Now: Most drug stores maintain a card area, though the stock has changed due to Internet competition. Less cards are being purchased, so much of the inventory is devoted to cards that play music, specialty shapes and papers — in other words, cards for which they can charge a premium.

Photo Processing
Then: Many boomers recall going to the drug store with their parents to drop off film for developing. A week to ten days later, you could return and get your prints and the negatives.

Now: Some drug stores have eliminated their photo processing departments, while others have greatly reduced the visibility of the services. Prints can still be ordered from some drug store/pharmacies, but now in many cases they can be ordered online and picked up in any location across the country.

Sundries
Then: In an age before large discount stores and malls, the local drug store was the closest thing to a general store in most neighborhoods. A family could pick up everyday necessities, such as toilet paper and toothpaste, but also seasonal needs like spring picnic supplies, summer beach necessities and winter snow and ice needs. For Mister Boomer, his drug store was his number one connection for car, boat and plane model kits and the Testor’s paints and glue he needed to complete the projects. All of Mister B’s monster models — Frankenstein, Mummy, Wolfman and Phantom of the Opera — came from his drug store. So did his model of PT 109, the patrol boat Lt. John F. Kennedy captained in World War II.

Now: You can still get a wide variety of items at drug stores, from needles and threads to car accessories, seasonal needs to snacks and cold drinks. It’s been a while since Mister Boomer has noticed model car and plane kits at his area drug stores, but he likes to think there are still drug stores out there that stock them for the youngsters interested in building the kits.

TV Tube Testing
Then: In an age when every father was expected to fix things around the house, TV tube replacement was among the easiest since it was tantamount to replacing a light bulb. Mister Boomer remembers his father opening the back of their black & white TV and pulling one to three tubes of varying sizes. A quick trip the drug store was all that was needed to test the tubes and buy replacements. Mister Boomer remembers the drug store’s test station that sat near the center of the store. The angled wooden top had a series of multiple-hole slots, each numbered to match a specific tube. By plugging the tube into the appropriate slot and flipping the on switch, a customer could test to see if his TV tube was still good. Replacements were found in drawers below the top.

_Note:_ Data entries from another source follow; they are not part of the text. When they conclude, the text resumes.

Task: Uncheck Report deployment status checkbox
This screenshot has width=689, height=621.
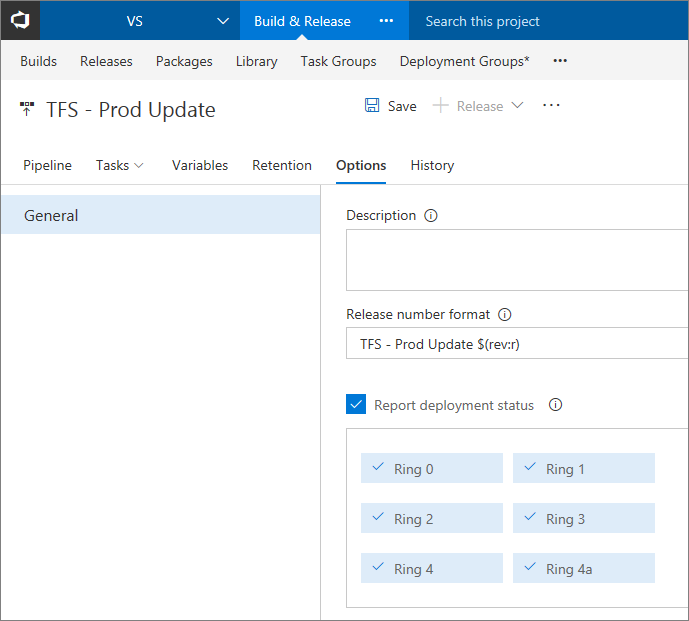Action: tap(356, 405)
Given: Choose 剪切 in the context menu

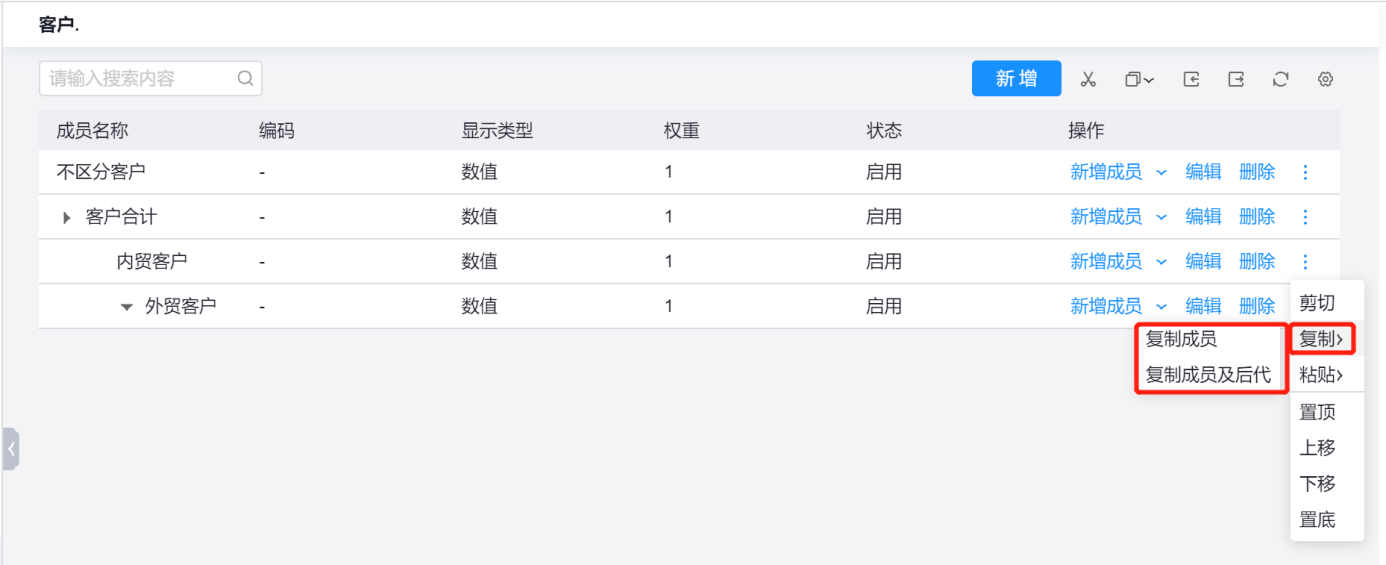Looking at the screenshot, I should [1317, 303].
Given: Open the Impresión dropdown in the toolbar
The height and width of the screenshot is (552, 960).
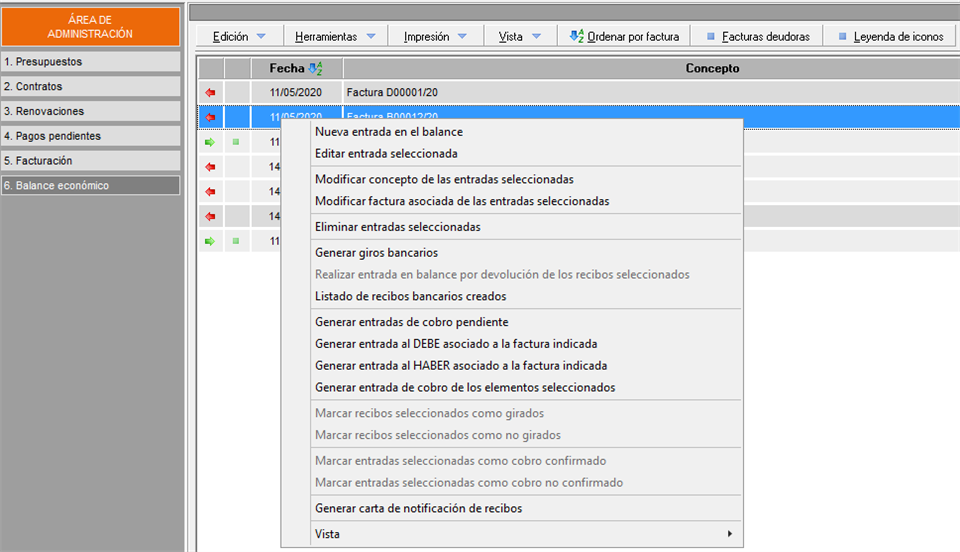Looking at the screenshot, I should coord(435,36).
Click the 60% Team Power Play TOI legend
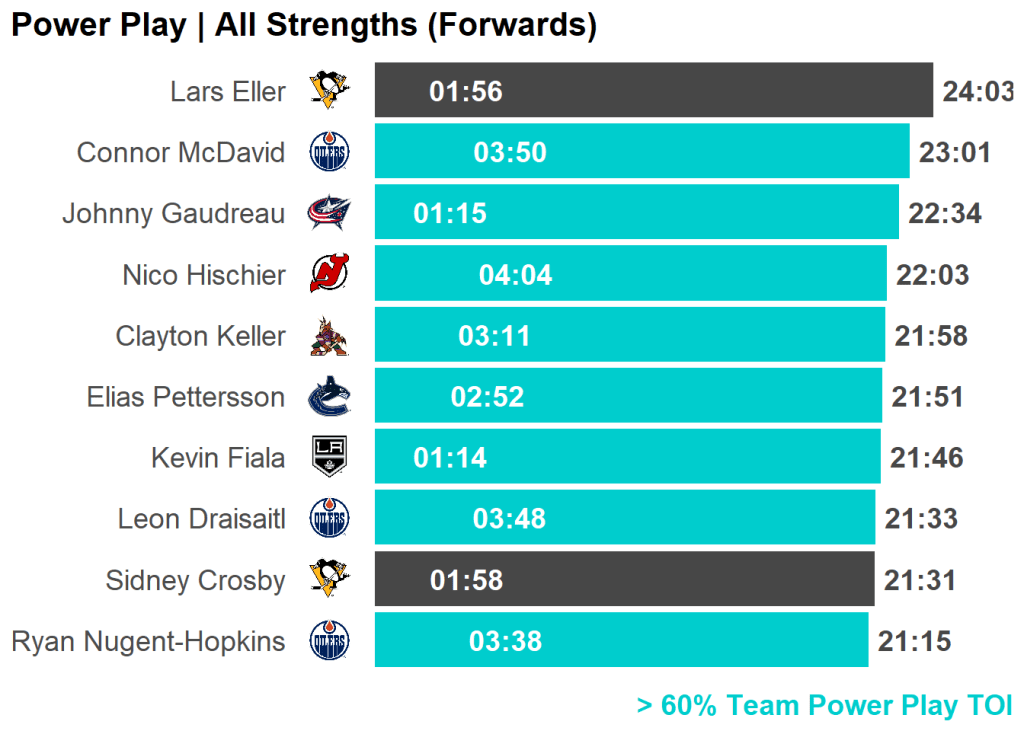Viewport: 1024px width, 731px height. [824, 706]
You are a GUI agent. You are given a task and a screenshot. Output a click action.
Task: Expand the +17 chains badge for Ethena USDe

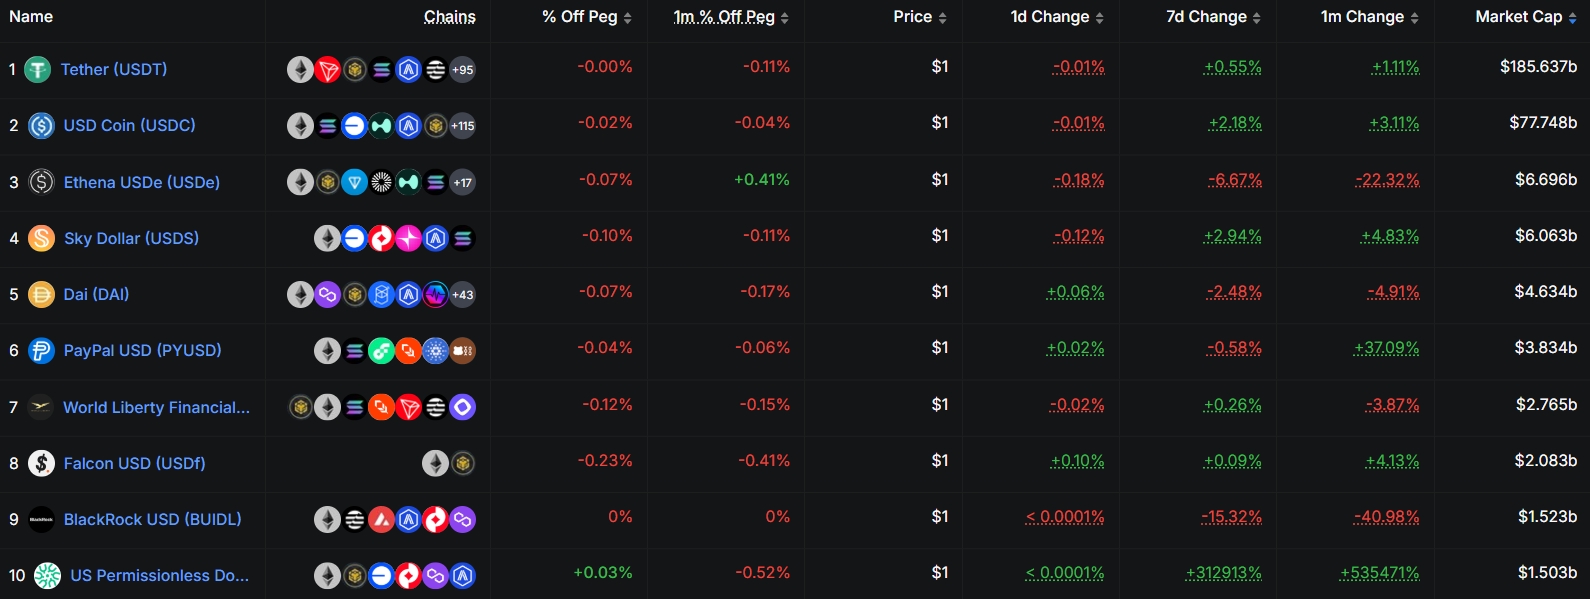coord(462,183)
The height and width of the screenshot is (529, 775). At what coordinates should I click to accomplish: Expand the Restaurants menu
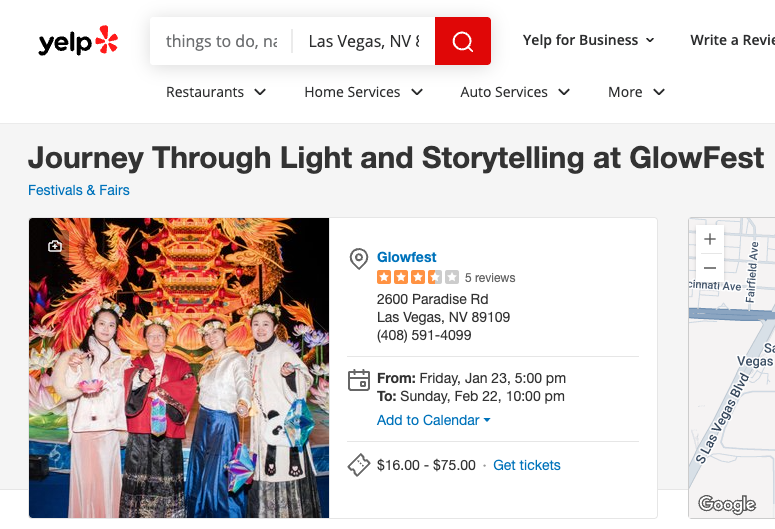[216, 92]

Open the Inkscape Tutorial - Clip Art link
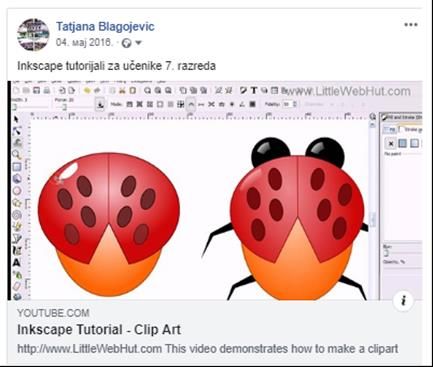click(99, 330)
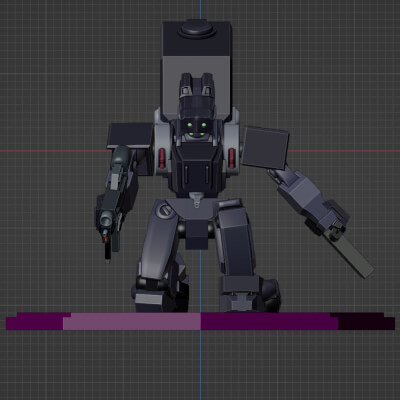Select the red vent on the left torso side
Viewport: 400px width, 400px height.
pyautogui.click(x=162, y=158)
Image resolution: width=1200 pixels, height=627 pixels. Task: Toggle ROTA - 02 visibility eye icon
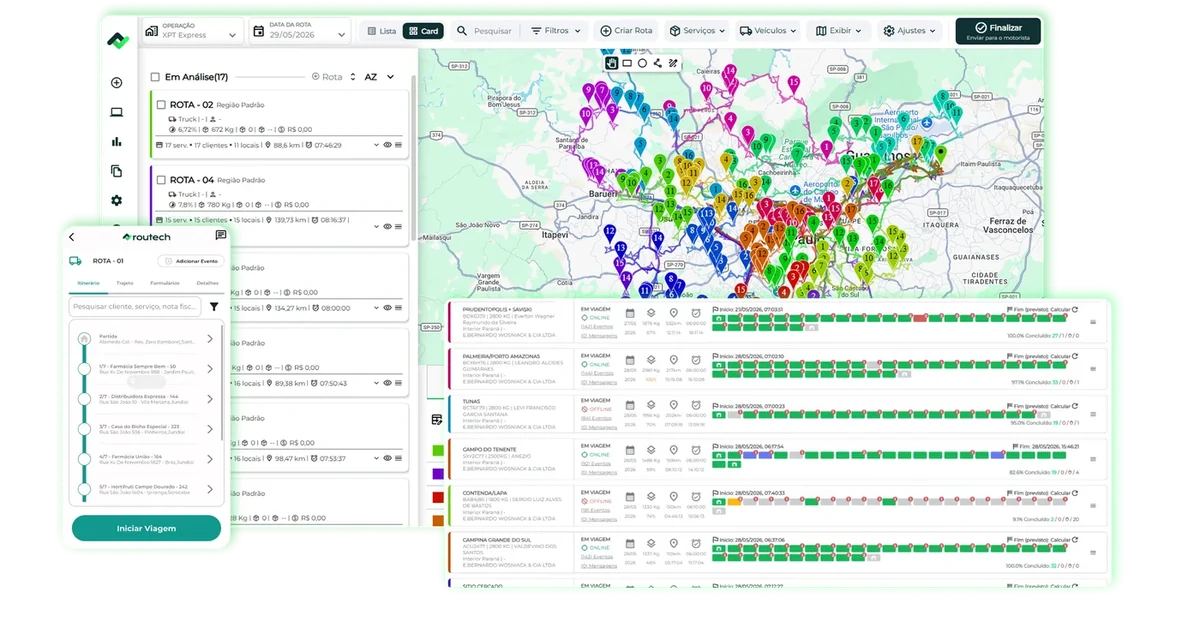(x=388, y=145)
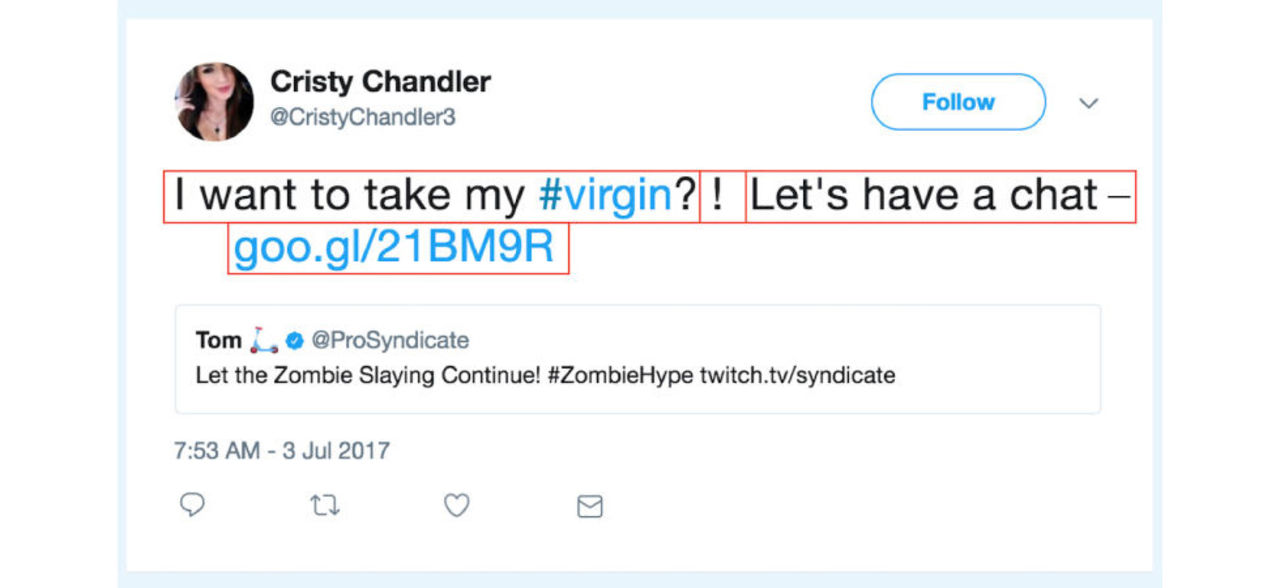Expand the tweet options chevron near Follow
Screen dimensions: 1280x588
[1089, 103]
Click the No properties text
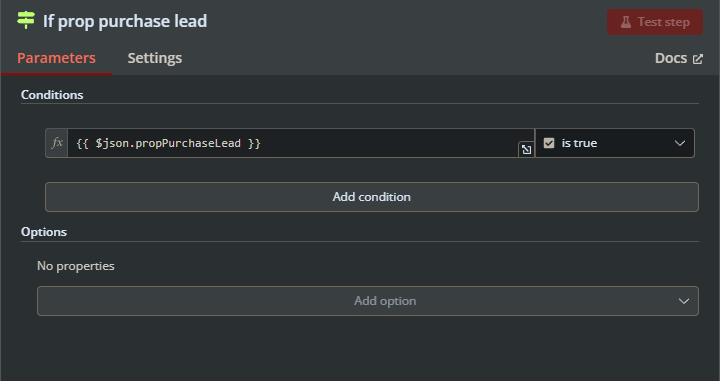 (x=76, y=266)
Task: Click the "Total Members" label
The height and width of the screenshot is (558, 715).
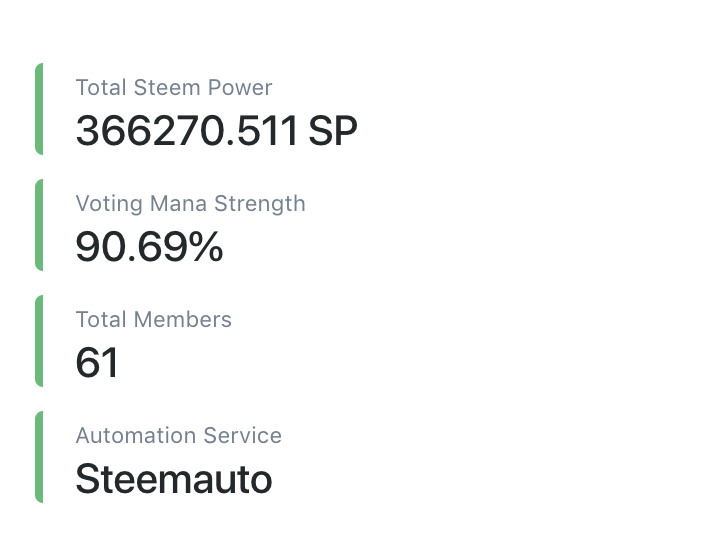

Now: TVs with vacuum tubes were still being manufactured in the early 1990s, but have now disappeared as electronic inventions have replaced the need for them. Consequently, drug stores no longer have a need for TV tube test stations.

Soda Fountain
Then: Perhaps the quintessential defining area of every drug store in the boomer era (and the generation before) was a soda fountain. Soda jerks were the uniformed workers — men and women — who manned the counter. They served up ice cream sodas, sundaes, banana splits and in some cases, hot dogs and sandwiches. It was the ice cream that Mister Boomer remembers. His father promised him a banana split after he had his tonsils removed when he was six years old. It was the first one he had ever eaten, and it was at the neighborhood drug store’s soda fountain. It was a thing of beauty, with half slices of banana slipped on the sides of a long glass dish. Then scoops of chocolate, vanilla and strawberry ice cream were layered in, and covered with whipped cream. Hot fudge was drizzled on top of the whipped cream, followed by crushed walnuts. A cherry, centered over the middle scoop of ice cream, completed the masterpiece. Sometimes Mister B’s father would get him and his siblings a sundae while waiting for a prescription to be filled.

Now: Unless the drug store is a themed nostalgia establishment, the vast majority have eliminated the soda fountain.

A trip to the drug store could be a mundane affair, but as Mister Boomer recalls, it could also be an event. A child could experience the joy ice cream can bring, or take home a kite, model or toy while his parents acquired their needs.

What did your drug store mean to you, boomers?